▸ PROBLEM
Exclude the pictures. Transcribe, exactly as written, the lines from the one with "Facebook (18, 1335)" through the end of the entries below.

▸ RECORDS FOR THE EXERCISE
◇ ◇ ◇

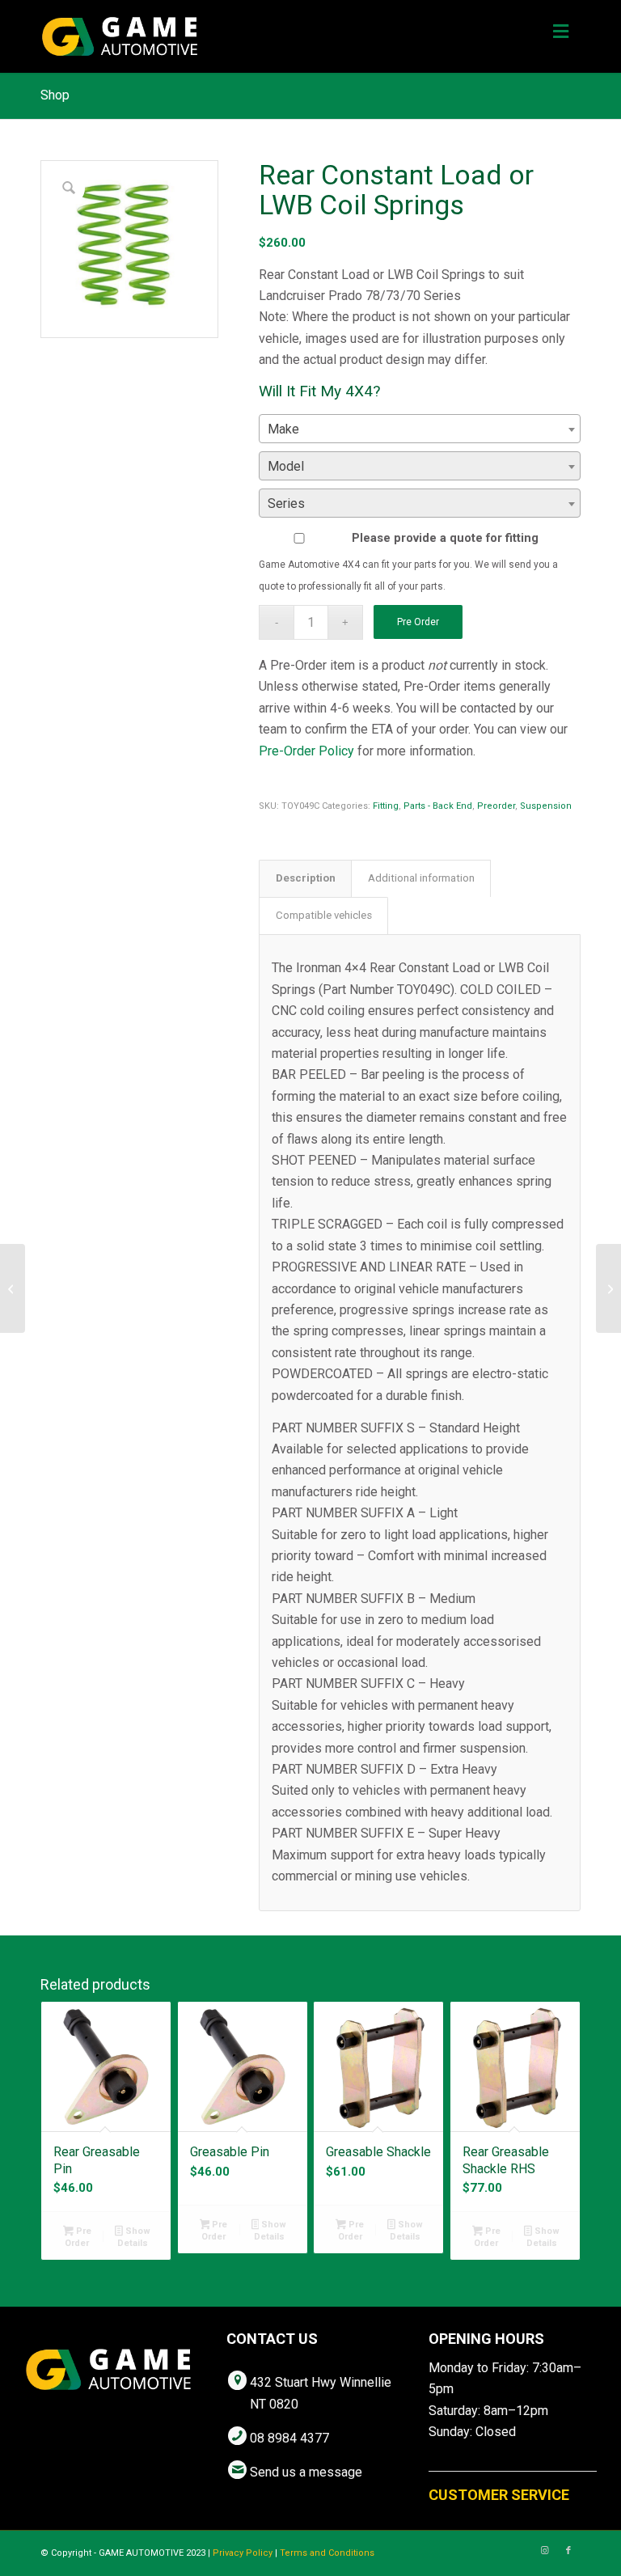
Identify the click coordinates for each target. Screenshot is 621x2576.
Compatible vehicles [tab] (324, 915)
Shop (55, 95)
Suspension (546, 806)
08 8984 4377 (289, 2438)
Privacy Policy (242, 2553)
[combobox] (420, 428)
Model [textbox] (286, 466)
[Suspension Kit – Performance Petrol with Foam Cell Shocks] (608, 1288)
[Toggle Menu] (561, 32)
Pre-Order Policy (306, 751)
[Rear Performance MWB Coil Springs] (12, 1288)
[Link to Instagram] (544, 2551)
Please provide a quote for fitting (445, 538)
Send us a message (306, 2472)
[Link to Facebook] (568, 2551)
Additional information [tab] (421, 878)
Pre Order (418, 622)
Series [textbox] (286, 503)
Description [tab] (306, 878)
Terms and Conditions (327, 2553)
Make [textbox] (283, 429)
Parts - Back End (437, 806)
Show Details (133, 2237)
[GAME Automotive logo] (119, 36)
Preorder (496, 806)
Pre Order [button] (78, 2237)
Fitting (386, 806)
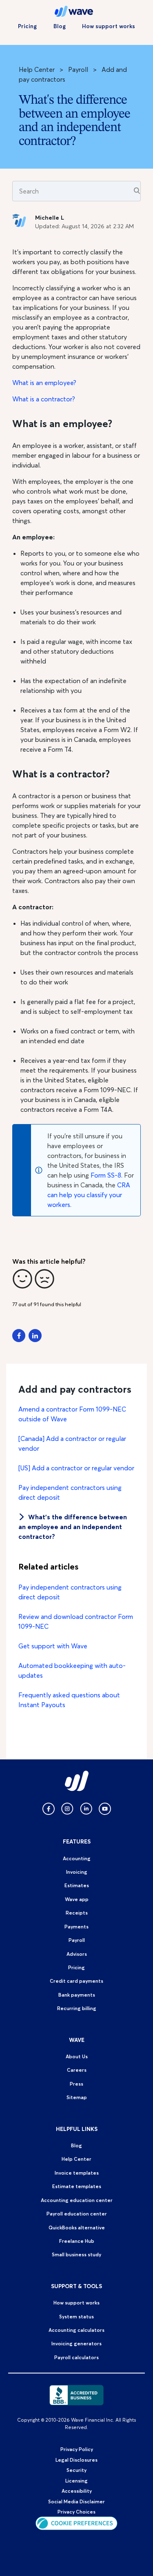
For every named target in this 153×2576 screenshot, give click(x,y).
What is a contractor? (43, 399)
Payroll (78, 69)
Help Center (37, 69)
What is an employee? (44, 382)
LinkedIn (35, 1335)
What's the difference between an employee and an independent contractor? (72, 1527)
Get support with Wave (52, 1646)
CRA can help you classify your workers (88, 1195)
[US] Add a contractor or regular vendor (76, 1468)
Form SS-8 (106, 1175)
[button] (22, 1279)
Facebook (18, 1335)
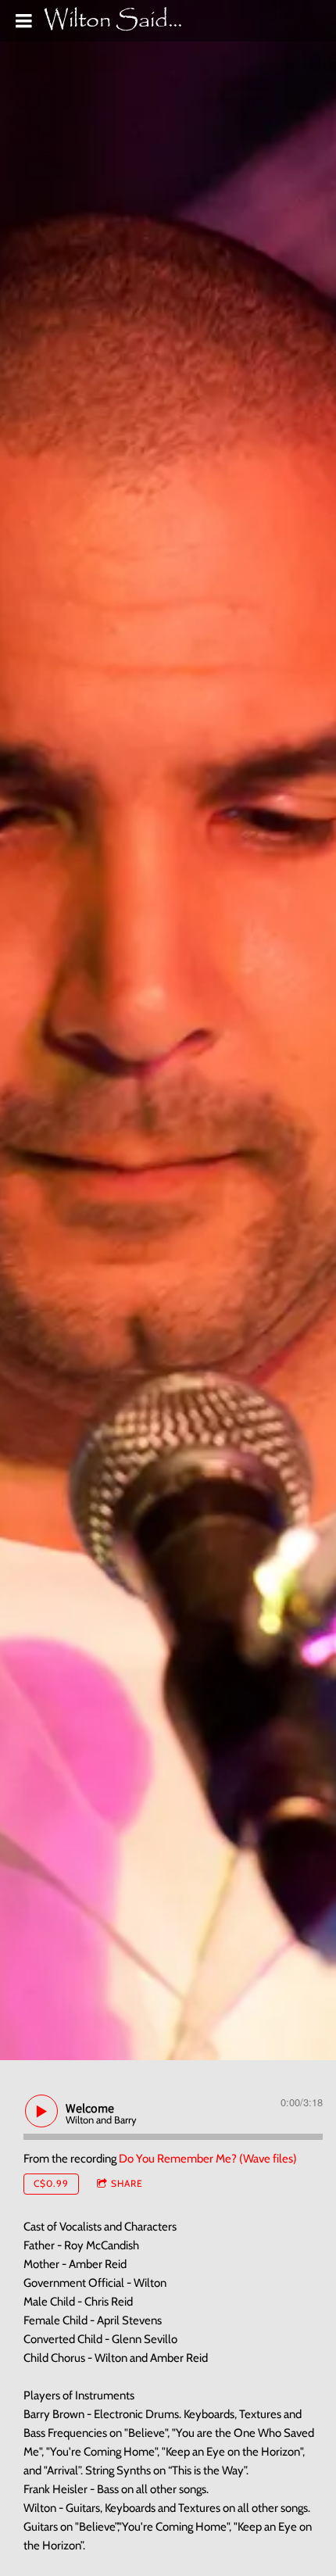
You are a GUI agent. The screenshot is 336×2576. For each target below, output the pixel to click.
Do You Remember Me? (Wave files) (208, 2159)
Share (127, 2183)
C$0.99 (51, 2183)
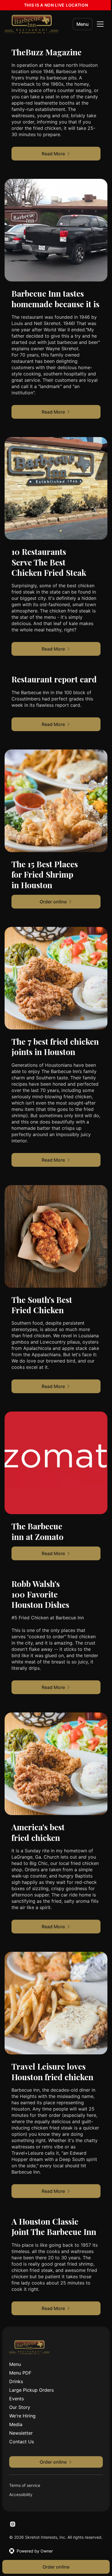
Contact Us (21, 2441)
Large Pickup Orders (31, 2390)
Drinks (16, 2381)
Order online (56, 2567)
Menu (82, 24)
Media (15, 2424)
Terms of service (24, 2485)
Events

◇ ◇ ◇

▸ SOLUTION
Facebook (18, 1335)
You are a GUI agent. The screenshot is 336×2576. For each target below, output the pixel to click.
Do You Remember Me? (Wave files) (208, 2159)
Share (127, 2183)
C$0.99 (51, 2183)
Contact Us (21, 2441)
Large Pickup Orders (31, 2390)
Drinks (16, 2381)
Order online (56, 2567)
Menu (82, 24)
Media (15, 2424)
Terms of service (24, 2485)
Events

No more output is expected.